Fig. 2.

Pharmacological manipulation of EETs and their action in organ regeneration. (A) Systemic administration of 14,15- or 11,12-EET (15 μg⋅kg⁻¹⋅d⁻¹) via minipump stimulates liver regeneration on day 4 after partial hepatectomy compared with vehicle-treated mice. n = 5 mice per group. *P < 0.05 vs. vehicle. (B) The sEHi TUPS increases liver regeneration at day 4 after partial hepatectomy. TUPS was given at a dose of 10 mg⋅kg⁻¹⋅d⁻¹. n = 5 mice per group. *P < 0.05 vs. control. (C) The sEHi TUPS increases lung regeneration at day 4 after partial pneumonectomy.
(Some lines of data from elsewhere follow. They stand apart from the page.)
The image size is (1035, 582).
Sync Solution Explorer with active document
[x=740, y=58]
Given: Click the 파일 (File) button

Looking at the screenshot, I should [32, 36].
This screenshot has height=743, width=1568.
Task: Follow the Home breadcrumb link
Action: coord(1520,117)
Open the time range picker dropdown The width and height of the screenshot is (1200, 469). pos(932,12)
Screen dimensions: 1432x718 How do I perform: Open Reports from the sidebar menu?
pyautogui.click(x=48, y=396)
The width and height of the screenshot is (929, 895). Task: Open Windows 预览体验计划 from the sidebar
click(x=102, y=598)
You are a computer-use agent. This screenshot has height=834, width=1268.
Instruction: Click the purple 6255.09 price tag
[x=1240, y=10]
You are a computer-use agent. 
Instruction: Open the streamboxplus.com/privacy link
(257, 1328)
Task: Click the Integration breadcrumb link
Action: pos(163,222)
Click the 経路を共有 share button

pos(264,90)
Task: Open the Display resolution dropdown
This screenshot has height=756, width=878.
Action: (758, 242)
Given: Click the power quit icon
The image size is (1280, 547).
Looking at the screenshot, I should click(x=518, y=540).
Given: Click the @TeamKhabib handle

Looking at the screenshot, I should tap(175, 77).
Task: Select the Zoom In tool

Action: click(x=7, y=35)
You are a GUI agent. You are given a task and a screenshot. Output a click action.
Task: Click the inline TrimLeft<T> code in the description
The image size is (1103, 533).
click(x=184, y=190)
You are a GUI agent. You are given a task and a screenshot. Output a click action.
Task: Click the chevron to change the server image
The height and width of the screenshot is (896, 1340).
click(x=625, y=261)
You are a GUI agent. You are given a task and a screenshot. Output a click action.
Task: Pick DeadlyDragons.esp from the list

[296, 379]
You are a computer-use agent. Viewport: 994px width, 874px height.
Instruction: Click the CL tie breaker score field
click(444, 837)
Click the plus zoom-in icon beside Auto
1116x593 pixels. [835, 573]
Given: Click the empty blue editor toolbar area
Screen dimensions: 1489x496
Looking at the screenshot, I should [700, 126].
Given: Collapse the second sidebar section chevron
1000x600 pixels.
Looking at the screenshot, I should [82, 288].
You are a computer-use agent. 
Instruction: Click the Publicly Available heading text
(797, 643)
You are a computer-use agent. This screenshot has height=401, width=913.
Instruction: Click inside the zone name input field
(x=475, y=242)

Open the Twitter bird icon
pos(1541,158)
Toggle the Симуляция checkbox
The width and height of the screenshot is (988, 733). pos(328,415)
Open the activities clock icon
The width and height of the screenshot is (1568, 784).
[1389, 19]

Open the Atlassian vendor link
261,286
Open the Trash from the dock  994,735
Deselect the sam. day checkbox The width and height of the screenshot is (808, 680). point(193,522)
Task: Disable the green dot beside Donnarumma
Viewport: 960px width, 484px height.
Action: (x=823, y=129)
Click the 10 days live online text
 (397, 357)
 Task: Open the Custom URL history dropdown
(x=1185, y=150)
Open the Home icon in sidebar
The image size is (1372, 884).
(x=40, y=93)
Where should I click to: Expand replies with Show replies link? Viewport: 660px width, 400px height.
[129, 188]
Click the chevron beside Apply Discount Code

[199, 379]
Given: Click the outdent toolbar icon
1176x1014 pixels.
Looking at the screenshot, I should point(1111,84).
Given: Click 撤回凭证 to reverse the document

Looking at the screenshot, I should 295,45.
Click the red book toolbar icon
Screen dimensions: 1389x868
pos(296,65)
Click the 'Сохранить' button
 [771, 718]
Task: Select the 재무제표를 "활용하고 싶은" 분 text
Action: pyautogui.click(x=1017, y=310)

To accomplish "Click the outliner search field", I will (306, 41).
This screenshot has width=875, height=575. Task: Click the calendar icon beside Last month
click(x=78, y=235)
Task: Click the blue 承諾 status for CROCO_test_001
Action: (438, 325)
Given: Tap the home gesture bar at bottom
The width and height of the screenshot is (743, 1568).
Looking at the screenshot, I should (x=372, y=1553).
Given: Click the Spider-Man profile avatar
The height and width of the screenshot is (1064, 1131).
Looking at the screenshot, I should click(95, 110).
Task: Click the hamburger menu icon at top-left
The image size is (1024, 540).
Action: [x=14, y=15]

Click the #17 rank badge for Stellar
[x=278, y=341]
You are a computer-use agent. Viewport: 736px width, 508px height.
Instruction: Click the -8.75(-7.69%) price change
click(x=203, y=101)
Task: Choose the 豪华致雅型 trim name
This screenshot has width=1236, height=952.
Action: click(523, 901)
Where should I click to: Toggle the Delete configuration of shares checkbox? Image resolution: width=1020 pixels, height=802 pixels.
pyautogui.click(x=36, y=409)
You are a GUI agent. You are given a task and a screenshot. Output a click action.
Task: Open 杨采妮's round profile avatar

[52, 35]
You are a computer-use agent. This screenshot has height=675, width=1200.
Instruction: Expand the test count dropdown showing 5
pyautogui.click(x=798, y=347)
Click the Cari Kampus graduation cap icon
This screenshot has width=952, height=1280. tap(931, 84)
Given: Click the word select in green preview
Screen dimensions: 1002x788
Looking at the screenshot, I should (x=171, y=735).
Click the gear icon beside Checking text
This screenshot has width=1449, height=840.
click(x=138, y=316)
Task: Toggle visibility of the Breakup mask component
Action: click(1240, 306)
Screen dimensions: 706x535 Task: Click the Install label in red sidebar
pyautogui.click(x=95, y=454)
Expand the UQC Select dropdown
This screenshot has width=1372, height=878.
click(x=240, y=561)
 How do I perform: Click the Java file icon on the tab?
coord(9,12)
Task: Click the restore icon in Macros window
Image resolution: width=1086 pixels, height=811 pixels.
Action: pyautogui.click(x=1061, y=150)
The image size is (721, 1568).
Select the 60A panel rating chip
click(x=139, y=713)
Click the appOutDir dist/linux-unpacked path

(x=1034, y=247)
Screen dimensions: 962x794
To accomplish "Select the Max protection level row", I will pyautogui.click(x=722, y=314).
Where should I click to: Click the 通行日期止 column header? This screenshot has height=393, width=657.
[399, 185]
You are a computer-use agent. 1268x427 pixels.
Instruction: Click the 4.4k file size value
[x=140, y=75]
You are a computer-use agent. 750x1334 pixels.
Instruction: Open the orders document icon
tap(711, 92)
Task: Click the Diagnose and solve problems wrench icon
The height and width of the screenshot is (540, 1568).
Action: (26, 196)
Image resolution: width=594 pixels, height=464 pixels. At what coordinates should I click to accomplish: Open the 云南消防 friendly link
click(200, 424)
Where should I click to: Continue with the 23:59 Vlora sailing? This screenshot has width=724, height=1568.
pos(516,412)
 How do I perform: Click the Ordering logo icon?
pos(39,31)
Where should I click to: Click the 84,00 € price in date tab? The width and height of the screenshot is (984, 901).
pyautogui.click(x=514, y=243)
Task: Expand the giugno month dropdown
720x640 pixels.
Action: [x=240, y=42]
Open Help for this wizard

TUPS was given at a dose of 10 mg⋅kg⁻¹⋅d⁻¹. n = 5 or 6 mice per group. *P < 0.05 vs. control. (D) Systemic administration of the EET antagonist 14,15-EEZE (0.21 mg per mouse) inhibits liver regeneration on day 7 after partial hepatectomy. n = 5 mice per group. *P < 0.05 vs. control. (E) Regenerating livers in VEGF–LacZ-Tr mice treated with 14,15-EET (15 μg⋅kg⁻¹⋅d⁻¹) show β-galactosidase staining (marker of VEGF production) in sinusoidal and venous ECs (arrows) and hepatocytes. (Scale bars, 100 μm.) (F) VEGF depletion with Ad-sFlt suppresses EET-induced liver regeneration by the sEHi tAUCB but has no effect on vehicle-treated liver regeneration. n = 5 mice per group. *P < 0.05.